Studies have shown that non-pharmaceutical interventions (NPIs) such as social distancing and partial lockdowns effectively contain severe acute respiratory syndrome coronavirus 2 (SARS-CoV-2) transmission. However, because of these measures' huge economic and social cost, the UK introduced a less socially disruptive tier system. This system was aimed at providing a consistent set of control measures with geographic flexibility.
The tiers comprised multiple NPIs determined by lower-tier local authorities (LTLAs) based on their local transmission intensity. Tiers were inconsistent across LTLAs. For example, some areas had under tier 1 left gyms and fitness centers, while others did not. Although this tier system continued until the second national lockdown in November 2020, before the emergence of the new B.1.1.7 variant, little evidence of the effectiveness of this tier system exists.
Assessing the impact of the Tier system on viral transmission between the first and second national lockdowns in the UK
A recent UK-based study measured the impact of the tier system on the pandemic between the first and second national lockdowns in the UK, prior to the emergence of the B.1.1.7 variant. The modeling study combined real-time reproduction number, Rt estimates obtained from UK case, death, and serological survey data with publicly available regional NPI data. The study is published on the preprint server medRxiv*.
The researchers applied these parameters to a Bayesian hierarchical model with latent factors to account for the impact of Tiers on broader national trends and subnational effects. Primary and secondary outcome measures of the study were a reduction in Rt.
The study results showed that at the national level, SARS-CoV-2 transmission increased between July and late September, despite regional differences. Immediately before the introduction of the tier system, Rt averaged 1.3 (0.9 – 1.6) across LTLAs and declined to an average of 1.1 (0.86 – 1.42) 2 weeks later. The decrease in transmission was not just due to the tier system. The researchers found that the impact of Tier 1 was negligible, while Tiers 2 and 3 reduced transmission by 6% (5%-7%) and 23% (21%-25%), respectively.

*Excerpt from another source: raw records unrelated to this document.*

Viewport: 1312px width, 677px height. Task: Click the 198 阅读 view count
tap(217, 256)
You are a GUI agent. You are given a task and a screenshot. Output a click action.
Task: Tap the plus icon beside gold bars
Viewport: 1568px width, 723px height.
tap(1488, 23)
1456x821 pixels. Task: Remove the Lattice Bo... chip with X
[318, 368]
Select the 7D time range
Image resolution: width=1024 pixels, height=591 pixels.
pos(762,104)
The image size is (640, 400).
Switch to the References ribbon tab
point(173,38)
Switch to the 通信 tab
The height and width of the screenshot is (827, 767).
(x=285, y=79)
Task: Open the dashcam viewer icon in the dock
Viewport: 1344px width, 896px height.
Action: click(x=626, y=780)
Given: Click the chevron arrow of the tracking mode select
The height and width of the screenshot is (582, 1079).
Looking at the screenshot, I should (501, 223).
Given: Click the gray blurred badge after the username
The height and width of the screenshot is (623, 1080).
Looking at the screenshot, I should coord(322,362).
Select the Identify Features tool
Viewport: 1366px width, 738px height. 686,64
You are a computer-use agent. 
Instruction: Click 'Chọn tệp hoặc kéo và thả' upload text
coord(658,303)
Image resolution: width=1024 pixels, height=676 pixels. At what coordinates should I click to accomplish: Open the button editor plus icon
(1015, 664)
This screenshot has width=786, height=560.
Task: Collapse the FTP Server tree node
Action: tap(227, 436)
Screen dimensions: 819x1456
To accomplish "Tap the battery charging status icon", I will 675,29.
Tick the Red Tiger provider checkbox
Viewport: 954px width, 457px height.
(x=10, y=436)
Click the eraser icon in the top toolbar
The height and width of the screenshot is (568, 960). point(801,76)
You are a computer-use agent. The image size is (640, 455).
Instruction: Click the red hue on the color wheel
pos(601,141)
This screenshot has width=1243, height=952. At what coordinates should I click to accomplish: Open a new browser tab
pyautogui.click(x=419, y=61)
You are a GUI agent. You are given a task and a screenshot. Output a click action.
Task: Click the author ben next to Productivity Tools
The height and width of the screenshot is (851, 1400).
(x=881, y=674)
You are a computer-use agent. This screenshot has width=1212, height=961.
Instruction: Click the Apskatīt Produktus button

Number of LTLAs applying interventions at introduction of Tier 1 (green), Tier 2 (yellow), or Tier 3 (red).
Findings show that interventions at least as strict as Tier 3 are needed to contain viral transmission
The above approach aimed to analyze broader secular trends at the national level along with the tiers at the LTLA level. The model reproduced Rt estimates and broadly captured their changes over time and between LTLAs. The results suggest that 93% of LTLAs would have started to suppress their epidemics tier 3 was implemented in every LTLA by the second national lockdown, but only 29% moved to tier 3.
The relatively small effect sizes in these findings show that interventions at least as strict as tier 3 are needed to contain the transmission, especially considering the new, more infectious variants, at least until a good proportion of the population has been vaccinated and has immunity to the virus.
"We find that tier 1 has almost no effect on transmission beyond the secular 283 national trend, and that Tier 2 yielded only minor reductions in transmission."
According to the authors, this is the first study that assesses the UK tier system's effects for control of SARS-CoV-2 transmission at the regional and national levels. The model used in the study is primarily data-driven and makes minimal assumptions. Since the analysis focused on the period before the emergence of the B.1.1.7 variant and before the rollout of COVID-19 vaccination, it does not consider the potential confounding factors of vaccination. Hence it is not possible to have falsely attributed the impact of vaccination to the impact of Tiers.
The authors state that although mass vaccination will help decrease the severity of interventions over time, the emergence of more infectious variants will make tiers 1 and 2 less effective in controlling SARS-CoV-2 transmission.
"Non-pharmaceutical interventions will remain necessary to control SARS-CoV-2 transmission, particularly in light of newer more transmissible variants, and at least until an efficacious and effective vaccine becomes widely available or much greater population immunity has amassed."
medRxiv publishes preliminary scientific reports that are not peer-reviewed and, therefore, should not be regarded as conclusive, guide clinical practice/health-related behavior, or treated as established information.